Hypertension is a common chronic disorder that increases the risk of several cardiovascular disorders, including stroke, heart failure, and coronary heart disease. Kruger et al. showed that the loss of endothelial FTO preserved the myogenic tone in resistant arteries by increasing PGD2 levels, contributing to protection from obesity-induced hypertension [71]. This newly discovered mechanism provides clear evidence of the involvement of FTO in the regulation of hypertension.

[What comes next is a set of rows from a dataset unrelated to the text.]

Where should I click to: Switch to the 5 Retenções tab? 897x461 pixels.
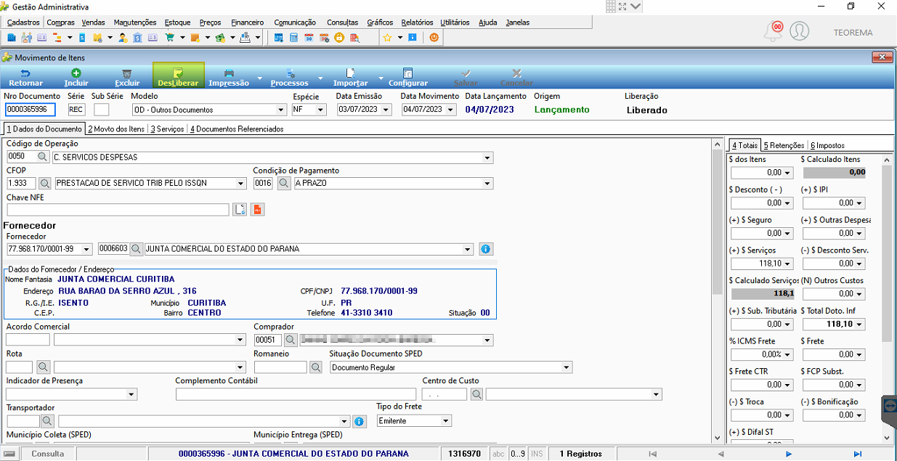pyautogui.click(x=784, y=145)
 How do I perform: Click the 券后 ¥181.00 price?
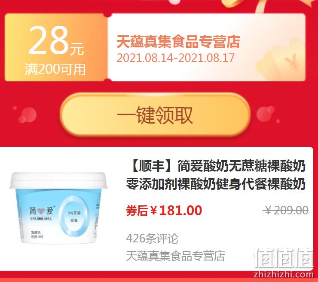164,211
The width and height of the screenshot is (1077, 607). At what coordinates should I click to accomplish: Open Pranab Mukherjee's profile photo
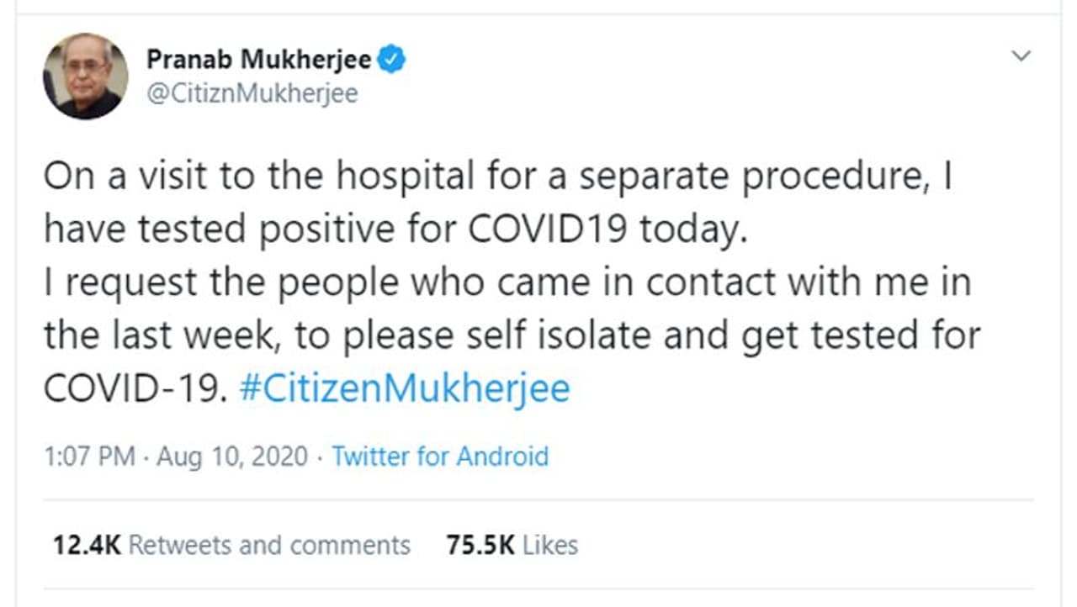pos(85,77)
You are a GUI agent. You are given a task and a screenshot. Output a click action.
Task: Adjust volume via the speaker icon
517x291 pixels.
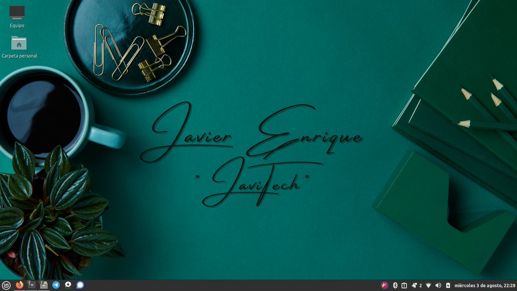pos(439,285)
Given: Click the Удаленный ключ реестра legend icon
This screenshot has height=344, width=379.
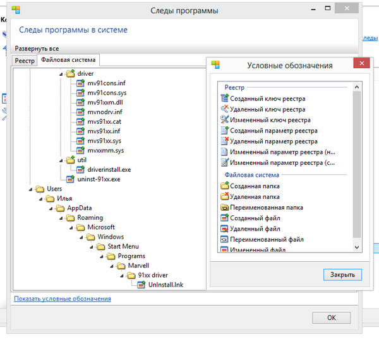Looking at the screenshot, I should coord(224,109).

3.7. Abdominal Aortic Aneurysm

Abdominal aortic aneurysm (AAA) is a degenerative vascular disease characterized by the permanent dilatation of the aorta with structural malformations within all layers of the vascular wall. AAA formation mainly involves extracellular matrix degradation, smooth muscle activation, and inflammatory cell infiltration. A recent study found a strong correlation between FTO and aneurysmal smooth muscle cell and macrophage infiltration, indicating that FTO may play an important role in AAA progression [72]. Hence, a better understanding of the molecular mechanisms by which FTO regulates smooth muscle activation and the infiltration of inflammatory cells could aid in the discovery of novel therapeutic approaches for aneurysms.

3.8. Arrhythmia

Arrhythmia is a disease in which disturbances in the frequency or rhythm of heart excitement are caused by abnormal cardiac electrophysiological activity generated by the electrical conduction system of the heart. In a recent study, the global knockout of FTO led to an imbalance in the autonomic neural modulation of cardiac function in the sympathetic direction and potentially proarrhythmic remodeling of the myocardium [73]. This finding provides new insight into myocardial protection and autonomic neural regulation and sheds new light on potential therapeutic targets for arrhythmia.
The functional role of FTO in CVDs is summarized in Table 2.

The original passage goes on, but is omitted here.